Hi Yanko,

On Mon, Jan 24, 2022 at 6:29 PM Yanko Bahchevanov <
[email protected]> wrote:

> Im using custom data classes with JPA Column annotations and not using
> DAOs or POJOs generated from JOOQ. Its worth saying that underneath the
> wrappers plain JOOQ is used.
>

I think that's where the problem is. If you're using a third party library
to execute jOOQ queries, then you can't profit from those advanced mapping
features, which are implemented in jOOQ itself, not in any third parties.
If you use jOOQ to execute SQL directly via JDBC or R2DBC, you can use the
MULTISET, ROW operators out of the box. If you want to extract the SQL
string and execute it elsewhere (yourself or via a third party), then
you'll have to wire the generated JSON / XML back to jOOQ data structures
yourself. DSLContext::fetchFromJSON could be of use, but it won't be able
to access the projected type information as easily, and you don't get any
type safety.

There might be public API in a future jOOQ release to help construct the
jOOQ Result/Record[N] type hierarchy from nested JSON / XML data structures
(see https://github.com/jOOQ/jOOQ/issues/12012), but irrespective of such
low level improvements, it will always be much more interesting to let jOOQ
execute your query for you, rather than any third party.

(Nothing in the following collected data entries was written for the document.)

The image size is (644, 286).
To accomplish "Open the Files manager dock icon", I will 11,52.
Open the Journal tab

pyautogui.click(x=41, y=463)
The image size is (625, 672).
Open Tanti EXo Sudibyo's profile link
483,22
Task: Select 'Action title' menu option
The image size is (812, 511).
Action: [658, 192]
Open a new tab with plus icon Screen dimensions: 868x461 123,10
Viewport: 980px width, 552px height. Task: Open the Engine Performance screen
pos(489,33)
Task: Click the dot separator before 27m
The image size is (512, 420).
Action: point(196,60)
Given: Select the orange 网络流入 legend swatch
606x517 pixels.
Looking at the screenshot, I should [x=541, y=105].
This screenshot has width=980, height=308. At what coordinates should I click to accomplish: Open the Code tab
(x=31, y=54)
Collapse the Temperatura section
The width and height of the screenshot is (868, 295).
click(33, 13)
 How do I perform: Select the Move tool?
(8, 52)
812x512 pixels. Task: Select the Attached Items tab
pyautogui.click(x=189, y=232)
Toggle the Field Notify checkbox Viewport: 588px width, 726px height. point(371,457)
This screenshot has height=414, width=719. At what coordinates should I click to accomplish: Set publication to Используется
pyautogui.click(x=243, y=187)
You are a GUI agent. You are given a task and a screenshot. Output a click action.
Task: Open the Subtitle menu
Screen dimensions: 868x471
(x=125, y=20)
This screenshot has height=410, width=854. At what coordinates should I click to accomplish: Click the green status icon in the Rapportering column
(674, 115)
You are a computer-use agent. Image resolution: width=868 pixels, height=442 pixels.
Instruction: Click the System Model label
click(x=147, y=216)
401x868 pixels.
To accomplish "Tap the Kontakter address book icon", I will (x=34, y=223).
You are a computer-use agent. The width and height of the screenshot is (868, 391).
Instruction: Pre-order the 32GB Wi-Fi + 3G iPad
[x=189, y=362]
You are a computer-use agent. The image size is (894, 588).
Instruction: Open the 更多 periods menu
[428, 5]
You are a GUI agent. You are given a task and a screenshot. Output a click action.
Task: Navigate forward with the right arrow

> All the documentation and posts I saw point to a generated SQL with
> jsonb_build_object, but this is not true in my case. Is it some sort of
> configuration or inferrence from my setup or something?
>

Can good point, that implementation has changed as a part of a series of
bug fixes. It turned out that, since we can't use the JSON object key names
anyway for this serialisation (ambiguous key names, lack of ordering), we
might as well just use JSON arrays instead, which at least guarantee
ordering, and use less space. Having said so, you shouldn't see the
examples in the manual as formal specification of what jOOQ does to get
MULTISET to work. This might change again in the future, as we run into
some caveats, and there are numerous ones. Here's some insight:
https://blog.jooq.org/standard-sql-json-the-sobering-parts/


> This is probably the only problem I need to solve, otherwise JOOQ looks
> absolutely awesome, so good job to the team that is developing it!
>

You won't look back, especially not once you get MULTISET to work!